* _Stored data_:
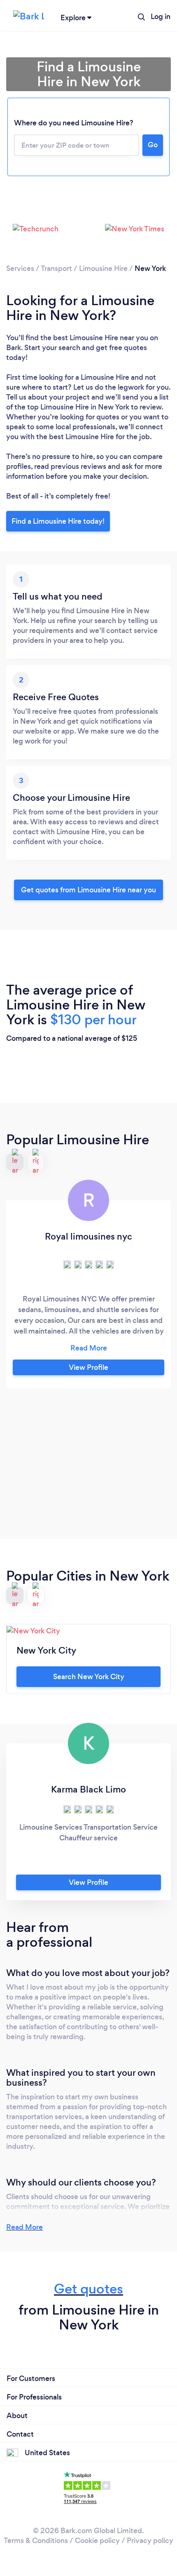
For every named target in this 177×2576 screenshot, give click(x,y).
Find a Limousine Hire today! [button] (58, 521)
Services (20, 268)
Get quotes (88, 2289)
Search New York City (88, 1677)
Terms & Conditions (36, 2540)
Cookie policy (97, 2540)
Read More (24, 2227)
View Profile (88, 1367)
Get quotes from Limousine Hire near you (88, 890)
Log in (160, 16)
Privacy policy (150, 2540)
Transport (56, 268)
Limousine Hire (103, 268)
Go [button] (153, 145)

* _EXERCISE GOAL_:
Every entry above is to be set down exactly; the pictures are to be left out.

* _EXERCISE RESPONSE_:
For every named target in this 177×2576 screenshot, give click(x,y).
Find a Limousine Hire today! [button] (58, 521)
Services (20, 268)
Get quotes (88, 2289)
Search New York City (88, 1677)
Terms & Conditions (36, 2540)
Cookie policy (97, 2540)
Read More (24, 2227)
View Profile (88, 1367)
Get quotes from Limousine Hire near you (88, 890)
Log in (160, 16)
Privacy policy (150, 2540)
Transport (56, 268)
Limousine Hire (103, 268)
Go [button] (153, 145)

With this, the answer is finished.